Please quote exactly the lines below from the line containing "This screenshot has height=216, width=543." to the line containing "Click the 아실", both lines included, and nothing else.

=== Begin Enclosure ===

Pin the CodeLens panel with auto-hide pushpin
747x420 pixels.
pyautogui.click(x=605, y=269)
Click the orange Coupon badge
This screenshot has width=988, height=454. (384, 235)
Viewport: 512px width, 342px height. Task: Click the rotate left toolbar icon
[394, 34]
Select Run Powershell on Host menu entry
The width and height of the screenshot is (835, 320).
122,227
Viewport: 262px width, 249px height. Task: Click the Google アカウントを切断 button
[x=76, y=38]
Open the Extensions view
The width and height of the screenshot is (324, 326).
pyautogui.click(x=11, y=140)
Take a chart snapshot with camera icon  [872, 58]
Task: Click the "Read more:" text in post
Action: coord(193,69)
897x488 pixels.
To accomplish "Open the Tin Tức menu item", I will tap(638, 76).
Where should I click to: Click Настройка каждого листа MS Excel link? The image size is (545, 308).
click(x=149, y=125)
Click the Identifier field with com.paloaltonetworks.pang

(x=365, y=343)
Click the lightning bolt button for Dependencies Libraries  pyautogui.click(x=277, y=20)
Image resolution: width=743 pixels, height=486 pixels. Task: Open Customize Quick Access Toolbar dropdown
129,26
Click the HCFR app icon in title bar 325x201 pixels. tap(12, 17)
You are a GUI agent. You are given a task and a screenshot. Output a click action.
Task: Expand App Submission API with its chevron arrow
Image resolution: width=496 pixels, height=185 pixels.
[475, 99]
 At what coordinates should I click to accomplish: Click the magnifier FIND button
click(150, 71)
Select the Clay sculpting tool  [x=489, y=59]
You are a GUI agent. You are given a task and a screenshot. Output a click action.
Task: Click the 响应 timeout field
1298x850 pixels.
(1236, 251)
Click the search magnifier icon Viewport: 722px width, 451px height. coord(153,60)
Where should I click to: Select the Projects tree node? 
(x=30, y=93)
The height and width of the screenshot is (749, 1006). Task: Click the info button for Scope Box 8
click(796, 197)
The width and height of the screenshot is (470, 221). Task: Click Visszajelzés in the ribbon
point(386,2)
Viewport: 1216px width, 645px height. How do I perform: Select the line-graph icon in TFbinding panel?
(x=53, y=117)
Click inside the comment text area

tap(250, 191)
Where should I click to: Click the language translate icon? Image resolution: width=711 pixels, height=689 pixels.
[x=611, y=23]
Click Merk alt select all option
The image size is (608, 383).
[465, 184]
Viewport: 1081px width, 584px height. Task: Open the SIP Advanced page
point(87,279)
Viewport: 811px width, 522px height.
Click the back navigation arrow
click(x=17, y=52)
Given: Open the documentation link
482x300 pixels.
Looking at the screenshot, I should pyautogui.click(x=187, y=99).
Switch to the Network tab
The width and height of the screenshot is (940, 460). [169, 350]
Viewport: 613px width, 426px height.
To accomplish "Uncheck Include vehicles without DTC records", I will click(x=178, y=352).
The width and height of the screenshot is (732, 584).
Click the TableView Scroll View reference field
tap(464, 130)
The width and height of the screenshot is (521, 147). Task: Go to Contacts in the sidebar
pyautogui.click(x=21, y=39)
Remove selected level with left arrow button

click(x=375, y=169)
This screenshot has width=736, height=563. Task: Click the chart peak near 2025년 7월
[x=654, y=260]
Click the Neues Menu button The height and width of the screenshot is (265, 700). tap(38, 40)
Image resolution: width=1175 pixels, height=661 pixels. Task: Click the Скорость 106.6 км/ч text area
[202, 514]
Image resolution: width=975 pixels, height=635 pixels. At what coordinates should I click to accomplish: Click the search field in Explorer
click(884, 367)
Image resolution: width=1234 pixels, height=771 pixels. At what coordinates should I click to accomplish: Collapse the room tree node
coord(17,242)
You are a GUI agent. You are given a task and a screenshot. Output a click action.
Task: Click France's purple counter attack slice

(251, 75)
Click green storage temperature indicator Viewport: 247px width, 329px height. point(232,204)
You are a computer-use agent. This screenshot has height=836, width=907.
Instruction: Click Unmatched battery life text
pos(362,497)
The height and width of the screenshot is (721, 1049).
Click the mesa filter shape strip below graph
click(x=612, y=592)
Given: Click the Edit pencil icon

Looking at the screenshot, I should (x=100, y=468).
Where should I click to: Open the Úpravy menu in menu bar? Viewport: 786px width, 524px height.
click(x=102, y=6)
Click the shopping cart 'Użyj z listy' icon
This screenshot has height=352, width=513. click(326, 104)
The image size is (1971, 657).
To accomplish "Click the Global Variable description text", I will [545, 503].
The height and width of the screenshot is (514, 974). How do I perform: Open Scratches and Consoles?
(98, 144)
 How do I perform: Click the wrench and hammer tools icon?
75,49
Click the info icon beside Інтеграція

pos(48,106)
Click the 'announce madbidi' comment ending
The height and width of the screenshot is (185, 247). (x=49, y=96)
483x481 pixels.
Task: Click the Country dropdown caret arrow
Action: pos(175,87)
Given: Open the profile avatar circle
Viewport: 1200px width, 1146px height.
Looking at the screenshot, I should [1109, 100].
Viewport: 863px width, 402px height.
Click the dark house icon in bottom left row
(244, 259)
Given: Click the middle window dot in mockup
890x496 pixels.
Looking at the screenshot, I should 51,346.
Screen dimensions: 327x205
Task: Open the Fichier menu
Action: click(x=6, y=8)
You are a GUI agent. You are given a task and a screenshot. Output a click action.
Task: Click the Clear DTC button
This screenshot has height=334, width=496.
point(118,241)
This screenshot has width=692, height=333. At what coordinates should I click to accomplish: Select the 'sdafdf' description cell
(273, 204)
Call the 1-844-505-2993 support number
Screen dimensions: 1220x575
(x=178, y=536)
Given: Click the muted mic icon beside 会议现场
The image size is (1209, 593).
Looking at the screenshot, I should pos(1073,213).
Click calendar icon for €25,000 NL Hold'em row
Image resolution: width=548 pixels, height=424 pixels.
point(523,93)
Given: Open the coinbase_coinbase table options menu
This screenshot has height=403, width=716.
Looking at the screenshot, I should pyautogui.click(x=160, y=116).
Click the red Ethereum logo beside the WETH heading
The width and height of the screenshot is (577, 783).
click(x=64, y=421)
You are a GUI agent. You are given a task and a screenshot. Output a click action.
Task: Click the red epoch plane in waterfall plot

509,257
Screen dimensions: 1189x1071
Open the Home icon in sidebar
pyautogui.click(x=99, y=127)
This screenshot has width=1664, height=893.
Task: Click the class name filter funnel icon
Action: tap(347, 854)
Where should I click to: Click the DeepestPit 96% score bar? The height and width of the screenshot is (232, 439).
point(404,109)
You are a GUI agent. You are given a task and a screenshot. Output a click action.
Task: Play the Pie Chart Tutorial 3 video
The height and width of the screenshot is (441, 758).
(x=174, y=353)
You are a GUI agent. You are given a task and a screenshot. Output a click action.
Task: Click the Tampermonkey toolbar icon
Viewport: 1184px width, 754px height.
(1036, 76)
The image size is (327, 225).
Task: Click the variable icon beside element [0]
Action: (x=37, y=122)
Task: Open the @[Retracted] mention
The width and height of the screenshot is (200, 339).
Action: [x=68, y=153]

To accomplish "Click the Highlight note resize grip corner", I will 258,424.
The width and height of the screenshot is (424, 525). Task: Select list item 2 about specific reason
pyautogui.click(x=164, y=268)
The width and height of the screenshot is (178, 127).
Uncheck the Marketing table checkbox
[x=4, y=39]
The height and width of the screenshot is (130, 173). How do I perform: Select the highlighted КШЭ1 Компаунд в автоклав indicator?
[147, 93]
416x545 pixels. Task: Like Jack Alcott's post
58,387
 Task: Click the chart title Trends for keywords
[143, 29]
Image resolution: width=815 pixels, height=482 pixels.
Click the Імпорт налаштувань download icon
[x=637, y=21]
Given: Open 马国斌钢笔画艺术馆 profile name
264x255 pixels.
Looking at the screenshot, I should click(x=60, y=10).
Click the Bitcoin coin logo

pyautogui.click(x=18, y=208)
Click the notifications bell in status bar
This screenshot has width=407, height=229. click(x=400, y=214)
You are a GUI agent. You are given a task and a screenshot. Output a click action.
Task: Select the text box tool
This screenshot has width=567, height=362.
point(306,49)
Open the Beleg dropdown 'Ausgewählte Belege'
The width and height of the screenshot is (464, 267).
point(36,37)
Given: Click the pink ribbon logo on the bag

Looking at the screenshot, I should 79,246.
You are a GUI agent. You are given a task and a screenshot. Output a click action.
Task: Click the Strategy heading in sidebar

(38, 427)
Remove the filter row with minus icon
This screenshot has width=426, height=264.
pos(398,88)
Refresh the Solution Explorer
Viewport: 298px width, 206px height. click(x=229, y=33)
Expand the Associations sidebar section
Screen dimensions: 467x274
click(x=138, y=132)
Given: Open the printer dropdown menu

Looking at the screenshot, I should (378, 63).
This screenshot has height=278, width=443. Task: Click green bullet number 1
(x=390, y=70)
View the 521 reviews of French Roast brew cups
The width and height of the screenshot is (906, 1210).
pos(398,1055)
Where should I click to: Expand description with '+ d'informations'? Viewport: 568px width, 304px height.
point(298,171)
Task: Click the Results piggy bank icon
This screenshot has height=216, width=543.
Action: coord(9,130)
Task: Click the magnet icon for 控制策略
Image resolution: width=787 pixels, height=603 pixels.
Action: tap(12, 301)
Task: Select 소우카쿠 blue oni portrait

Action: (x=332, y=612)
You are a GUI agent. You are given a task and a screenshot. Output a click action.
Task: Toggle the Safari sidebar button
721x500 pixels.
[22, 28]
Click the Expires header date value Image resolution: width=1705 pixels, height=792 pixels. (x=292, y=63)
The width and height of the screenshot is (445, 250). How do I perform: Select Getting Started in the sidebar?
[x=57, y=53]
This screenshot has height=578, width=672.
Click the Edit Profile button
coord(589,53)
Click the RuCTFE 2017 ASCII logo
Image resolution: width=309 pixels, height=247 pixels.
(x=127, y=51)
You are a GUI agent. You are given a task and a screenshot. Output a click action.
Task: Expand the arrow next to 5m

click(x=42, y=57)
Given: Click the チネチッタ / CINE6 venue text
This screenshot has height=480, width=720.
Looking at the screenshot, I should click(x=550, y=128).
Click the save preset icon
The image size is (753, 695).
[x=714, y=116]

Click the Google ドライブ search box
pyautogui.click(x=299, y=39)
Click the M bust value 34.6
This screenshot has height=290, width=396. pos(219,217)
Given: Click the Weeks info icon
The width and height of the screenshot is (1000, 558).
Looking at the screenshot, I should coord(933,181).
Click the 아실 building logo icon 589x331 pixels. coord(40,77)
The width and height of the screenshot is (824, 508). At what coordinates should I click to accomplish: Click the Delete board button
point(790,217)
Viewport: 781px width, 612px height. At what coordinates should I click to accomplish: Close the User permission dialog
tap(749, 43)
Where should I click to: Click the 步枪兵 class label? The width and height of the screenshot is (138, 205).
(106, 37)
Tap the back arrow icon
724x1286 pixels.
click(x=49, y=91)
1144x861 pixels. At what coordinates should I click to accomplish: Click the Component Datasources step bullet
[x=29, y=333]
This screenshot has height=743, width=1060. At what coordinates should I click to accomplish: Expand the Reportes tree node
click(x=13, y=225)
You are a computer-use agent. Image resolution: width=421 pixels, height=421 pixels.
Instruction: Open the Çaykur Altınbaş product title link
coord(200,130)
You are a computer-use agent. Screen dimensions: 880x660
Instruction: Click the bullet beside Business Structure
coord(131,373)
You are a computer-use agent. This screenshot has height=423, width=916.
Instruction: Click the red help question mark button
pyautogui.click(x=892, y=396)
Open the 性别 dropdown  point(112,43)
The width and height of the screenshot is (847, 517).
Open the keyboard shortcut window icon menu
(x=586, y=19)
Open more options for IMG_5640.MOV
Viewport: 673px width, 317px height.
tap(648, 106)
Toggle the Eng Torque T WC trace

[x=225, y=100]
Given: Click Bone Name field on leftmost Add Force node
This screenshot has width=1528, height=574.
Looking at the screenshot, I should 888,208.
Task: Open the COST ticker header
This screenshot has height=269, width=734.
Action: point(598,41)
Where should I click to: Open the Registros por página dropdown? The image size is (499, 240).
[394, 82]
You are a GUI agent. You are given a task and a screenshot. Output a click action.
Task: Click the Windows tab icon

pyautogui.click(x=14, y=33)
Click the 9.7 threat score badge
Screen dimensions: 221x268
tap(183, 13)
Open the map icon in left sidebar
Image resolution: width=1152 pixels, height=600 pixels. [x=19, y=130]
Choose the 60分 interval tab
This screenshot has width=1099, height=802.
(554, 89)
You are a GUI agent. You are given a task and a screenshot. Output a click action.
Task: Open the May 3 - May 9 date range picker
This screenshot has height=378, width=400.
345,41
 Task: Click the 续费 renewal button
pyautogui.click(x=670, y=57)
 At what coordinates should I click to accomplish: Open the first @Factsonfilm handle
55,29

=== End Enclosure ===

*Result of this exercise*:
This screenshot has height=216, width=543.
Action: coord(9,130)
Task: Click the magnet icon for 控制策略
Image resolution: width=787 pixels, height=603 pixels.
Action: tap(12, 301)
Task: Select 소우카쿠 blue oni portrait

Action: (x=332, y=612)
You are a GUI agent. You are given a task and a screenshot. Output a click action.
Task: Toggle the Safari sidebar button
721x500 pixels.
[22, 28]
Click the Expires header date value Image resolution: width=1705 pixels, height=792 pixels. (x=292, y=63)
The width and height of the screenshot is (445, 250). How do I perform: Select Getting Started in the sidebar?
[x=57, y=53]
This screenshot has height=578, width=672.
Click the Edit Profile button
coord(589,53)
Click the RuCTFE 2017 ASCII logo
Image resolution: width=309 pixels, height=247 pixels.
(x=127, y=51)
You are a GUI agent. You are given a task and a screenshot. Output a click action.
Task: Expand the arrow next to 5m

click(x=42, y=57)
Given: Click the チネチッタ / CINE6 venue text
This screenshot has height=480, width=720.
Looking at the screenshot, I should click(x=550, y=128).
Click the save preset icon
The image size is (753, 695).
[x=714, y=116]

Click the Google ドライブ search box
pyautogui.click(x=299, y=39)
Click the M bust value 34.6
This screenshot has height=290, width=396. pos(219,217)
Given: Click the Weeks info icon
The width and height of the screenshot is (1000, 558).
Looking at the screenshot, I should coord(933,181).
Click the 아실 building logo icon 589x331 pixels. coord(40,77)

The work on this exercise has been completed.